Activity: Every entry is to be set down a second time, precisely as written.
══ Source data
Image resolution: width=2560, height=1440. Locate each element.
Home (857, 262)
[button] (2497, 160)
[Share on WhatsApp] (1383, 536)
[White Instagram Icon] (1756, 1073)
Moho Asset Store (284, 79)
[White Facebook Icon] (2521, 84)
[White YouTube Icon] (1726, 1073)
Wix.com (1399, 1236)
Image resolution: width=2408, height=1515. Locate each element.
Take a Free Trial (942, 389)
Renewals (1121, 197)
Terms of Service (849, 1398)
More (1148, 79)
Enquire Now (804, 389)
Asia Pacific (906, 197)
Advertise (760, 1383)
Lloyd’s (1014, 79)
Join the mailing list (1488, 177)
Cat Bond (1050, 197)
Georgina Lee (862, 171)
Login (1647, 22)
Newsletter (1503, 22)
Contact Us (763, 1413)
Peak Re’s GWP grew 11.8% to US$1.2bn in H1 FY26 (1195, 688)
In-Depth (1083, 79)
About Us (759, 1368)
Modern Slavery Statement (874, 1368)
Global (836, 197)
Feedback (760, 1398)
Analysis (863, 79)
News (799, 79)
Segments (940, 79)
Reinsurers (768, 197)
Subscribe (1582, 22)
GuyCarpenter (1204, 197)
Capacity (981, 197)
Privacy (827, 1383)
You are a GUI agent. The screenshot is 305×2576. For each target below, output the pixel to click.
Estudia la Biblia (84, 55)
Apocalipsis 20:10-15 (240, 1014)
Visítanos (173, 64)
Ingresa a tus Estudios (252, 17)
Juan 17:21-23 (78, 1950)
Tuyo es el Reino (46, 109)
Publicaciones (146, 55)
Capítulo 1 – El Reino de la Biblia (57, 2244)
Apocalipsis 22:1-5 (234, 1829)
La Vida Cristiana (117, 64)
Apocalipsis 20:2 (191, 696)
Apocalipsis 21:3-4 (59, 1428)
════
Response:
Image resolution: width=2560, height=1440. Locate each element.
Home (857, 262)
[button] (2497, 160)
[Share on WhatsApp] (1383, 536)
[White Instagram Icon] (1756, 1073)
Moho Asset Store (284, 79)
[White Facebook Icon] (2521, 84)
[White YouTube Icon] (1726, 1073)
Wix.com (1399, 1236)
Image resolution: width=2408, height=1515. Locate each element.
Take a Free Trial (942, 389)
Renewals (1121, 197)
Terms of Service (849, 1398)
More (1148, 79)
Enquire Now (804, 389)
Asia Pacific (906, 197)
Advertise (760, 1383)
Lloyd’s (1014, 79)
Join the mailing list (1488, 177)
Cat Bond (1050, 197)
Georgina Lee (862, 171)
Login (1647, 22)
Newsletter (1503, 22)
Contact Us (763, 1413)
Peak Re’s GWP grew 11.8% to US$1.2bn in H1 FY26 (1195, 688)
In-Depth (1083, 79)
About Us (759, 1368)
Modern Slavery Statement (874, 1368)
Global (836, 197)
Feedback (760, 1398)
Analysis (863, 79)
News (799, 79)
Segments (940, 79)
Reinsurers (768, 197)
Subscribe (1582, 22)
GuyCarpenter (1204, 197)
Capacity (981, 197)
Privacy (827, 1383)
You are a GUI agent. The screenshot is 305×2576. For each target below, output the pixel to click.
Estudia la Biblia (84, 55)
Apocalipsis 20:10-15 (240, 1014)
Visítanos (173, 64)
Ingresa a tus Estudios (252, 17)
Juan 17:21-23 (78, 1950)
Tuyo es el Reino (46, 109)
Publicaciones (146, 55)
Capítulo 1 – El Reino de la Biblia (57, 2244)
Apocalipsis 22:1-5 (234, 1829)
La Vida Cristiana (117, 64)
Apocalipsis 20:2 (191, 696)
Apocalipsis 21:3-4 (59, 1428)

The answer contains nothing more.